Venezuela hopes to buy electricity from Colombia while it moves to restore power after widespread outages caused by a surge in demand, Electricity Minister Ali Rodriguez said Thursday.
Authorities have already restored 1,033 megawatts of capacity lost in several power plant failures this week as the national grid strained under the increasing needs of the expanding Venezuelan economy, Rodriguez said.
Speaking on state television, Rodriguez said that economic growth projections for the year had been revised upward to 4%-5% from an earlier estimate of 2%. A recent heat wave also contributed to consumption as Venezuelans turned on air conditioners for relief, he said.
Demand has increased from around 15,000 megawatts earlier in the year to nearly 16,800 megawatts in recent days, Rodriguez said.
He said the recent shortages haven’t approached the severity of those during the electricity crisis that Venezuela endured from late 2009 through mid-2010, when levels of the water that feeds the country’s hydroelectric plants dropped due to a drought, and the authorities imposed rationing measures and urged conservation.
The government also drew up plans to sharply reduce its reliance on hydropower, increasing use of thermoelectric power to utilize its oil and gas reserves. The target was to have nearly half of Venezuela’s energy come from thermoelectric power by 2015. On Thursday, Rodriguez said the government was moving forward with the effort but did not offer any further details.
Rodriguez said the government would continue a push it started last year to make widespread improvements in the power sector but cautioned that the plans “are not applied from night to day, they take certain time and also involve very high levels of investment.” Venezuela requires $3 billion for investment in the power sector this year, he said.

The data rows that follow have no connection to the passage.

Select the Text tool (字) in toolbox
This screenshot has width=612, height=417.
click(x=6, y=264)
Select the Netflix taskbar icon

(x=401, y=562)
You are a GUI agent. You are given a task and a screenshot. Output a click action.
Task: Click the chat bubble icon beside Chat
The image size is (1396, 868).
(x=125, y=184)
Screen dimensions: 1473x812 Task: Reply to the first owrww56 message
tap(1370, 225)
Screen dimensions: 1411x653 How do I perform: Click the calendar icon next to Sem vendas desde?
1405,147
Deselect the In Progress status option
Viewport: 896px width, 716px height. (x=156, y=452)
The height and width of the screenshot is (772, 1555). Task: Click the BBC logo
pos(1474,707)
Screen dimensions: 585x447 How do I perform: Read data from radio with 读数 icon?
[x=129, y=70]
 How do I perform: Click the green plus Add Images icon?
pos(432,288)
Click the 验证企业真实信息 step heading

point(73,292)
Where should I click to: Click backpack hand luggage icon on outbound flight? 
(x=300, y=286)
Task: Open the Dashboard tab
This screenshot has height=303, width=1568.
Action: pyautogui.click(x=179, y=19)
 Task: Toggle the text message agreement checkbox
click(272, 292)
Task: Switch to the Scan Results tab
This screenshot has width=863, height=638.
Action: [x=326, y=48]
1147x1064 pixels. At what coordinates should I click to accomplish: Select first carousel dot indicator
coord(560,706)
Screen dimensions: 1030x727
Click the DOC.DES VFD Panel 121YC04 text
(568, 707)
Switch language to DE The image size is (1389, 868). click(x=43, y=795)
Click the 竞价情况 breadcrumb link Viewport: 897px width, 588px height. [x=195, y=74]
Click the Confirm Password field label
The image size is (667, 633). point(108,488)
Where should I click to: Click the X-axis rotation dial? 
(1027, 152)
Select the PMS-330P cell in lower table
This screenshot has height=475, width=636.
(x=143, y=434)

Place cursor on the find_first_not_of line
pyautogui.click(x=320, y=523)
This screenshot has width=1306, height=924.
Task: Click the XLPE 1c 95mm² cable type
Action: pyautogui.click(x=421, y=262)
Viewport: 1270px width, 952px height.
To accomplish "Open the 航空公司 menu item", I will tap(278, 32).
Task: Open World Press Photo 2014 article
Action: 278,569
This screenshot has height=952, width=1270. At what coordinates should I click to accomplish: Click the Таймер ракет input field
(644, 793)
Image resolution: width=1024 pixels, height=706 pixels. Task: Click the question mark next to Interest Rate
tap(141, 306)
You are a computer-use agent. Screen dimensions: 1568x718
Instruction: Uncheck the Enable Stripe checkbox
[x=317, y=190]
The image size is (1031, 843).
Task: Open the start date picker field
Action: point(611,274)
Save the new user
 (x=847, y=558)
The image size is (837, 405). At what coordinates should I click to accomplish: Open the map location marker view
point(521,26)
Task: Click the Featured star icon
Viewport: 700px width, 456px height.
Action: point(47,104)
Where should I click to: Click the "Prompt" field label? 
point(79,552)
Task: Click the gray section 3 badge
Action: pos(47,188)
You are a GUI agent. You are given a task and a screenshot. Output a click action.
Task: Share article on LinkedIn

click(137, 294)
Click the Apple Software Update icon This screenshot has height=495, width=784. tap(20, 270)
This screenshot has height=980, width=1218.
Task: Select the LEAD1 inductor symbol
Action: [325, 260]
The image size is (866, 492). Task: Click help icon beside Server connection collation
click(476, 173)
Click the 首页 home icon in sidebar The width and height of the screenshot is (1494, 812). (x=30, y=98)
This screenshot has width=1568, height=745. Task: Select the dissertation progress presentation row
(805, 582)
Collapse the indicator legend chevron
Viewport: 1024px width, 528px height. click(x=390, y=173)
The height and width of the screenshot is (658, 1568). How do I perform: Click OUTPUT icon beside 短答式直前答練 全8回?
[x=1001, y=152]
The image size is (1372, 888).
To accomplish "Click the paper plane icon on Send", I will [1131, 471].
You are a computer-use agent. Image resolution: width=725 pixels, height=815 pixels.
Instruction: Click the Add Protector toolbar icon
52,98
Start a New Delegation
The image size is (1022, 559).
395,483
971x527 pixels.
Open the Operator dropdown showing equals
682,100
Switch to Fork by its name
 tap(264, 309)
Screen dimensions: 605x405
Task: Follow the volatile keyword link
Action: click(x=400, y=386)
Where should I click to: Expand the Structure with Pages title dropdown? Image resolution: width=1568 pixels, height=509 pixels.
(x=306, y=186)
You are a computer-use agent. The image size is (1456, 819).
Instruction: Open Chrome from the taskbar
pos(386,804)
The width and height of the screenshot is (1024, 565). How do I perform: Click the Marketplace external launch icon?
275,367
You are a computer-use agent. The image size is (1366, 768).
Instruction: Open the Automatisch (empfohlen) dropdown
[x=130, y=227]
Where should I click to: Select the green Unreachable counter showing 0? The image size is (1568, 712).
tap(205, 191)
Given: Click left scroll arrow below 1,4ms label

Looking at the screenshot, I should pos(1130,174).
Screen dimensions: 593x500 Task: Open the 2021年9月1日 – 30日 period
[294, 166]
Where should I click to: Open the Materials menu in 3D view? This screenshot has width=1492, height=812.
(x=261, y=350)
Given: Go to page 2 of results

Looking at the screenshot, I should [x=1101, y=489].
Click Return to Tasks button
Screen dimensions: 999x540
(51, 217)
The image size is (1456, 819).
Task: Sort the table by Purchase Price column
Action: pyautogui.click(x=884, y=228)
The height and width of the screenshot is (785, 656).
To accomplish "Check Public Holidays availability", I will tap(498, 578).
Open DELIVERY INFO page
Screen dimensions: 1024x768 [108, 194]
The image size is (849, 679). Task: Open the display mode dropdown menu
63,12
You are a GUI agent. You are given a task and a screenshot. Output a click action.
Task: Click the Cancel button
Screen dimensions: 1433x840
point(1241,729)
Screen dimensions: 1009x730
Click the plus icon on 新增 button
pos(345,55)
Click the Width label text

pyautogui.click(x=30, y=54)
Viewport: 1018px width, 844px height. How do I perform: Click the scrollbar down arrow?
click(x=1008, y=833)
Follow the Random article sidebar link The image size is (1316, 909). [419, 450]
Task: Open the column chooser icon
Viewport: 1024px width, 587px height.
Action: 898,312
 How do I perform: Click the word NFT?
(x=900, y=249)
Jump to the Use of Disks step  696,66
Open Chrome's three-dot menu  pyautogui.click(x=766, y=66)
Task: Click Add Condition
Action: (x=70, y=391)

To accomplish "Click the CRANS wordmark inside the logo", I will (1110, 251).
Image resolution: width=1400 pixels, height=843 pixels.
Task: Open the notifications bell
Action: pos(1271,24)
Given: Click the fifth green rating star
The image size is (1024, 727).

In a television appearance last month, Rodriguez estimated that at the current pace of consumption growth, Venezuela would have to increase capacity by 2,000 megawatts every year to meet the growing demand. He repeated that assertion Thursday, adding that if the trend continued it could lead to “a new crisis.”
On Thursday, he said that 164 megawatts had been restored to the Termozulia plant, which lost its natural gas supply after suspected Colombian guerillas bombed a pipeline that runs from Colombia to Venezuela. Local reports said the pipeline is used to deliver a daily average of 200 million cubic feet of natural gas to Venezuela.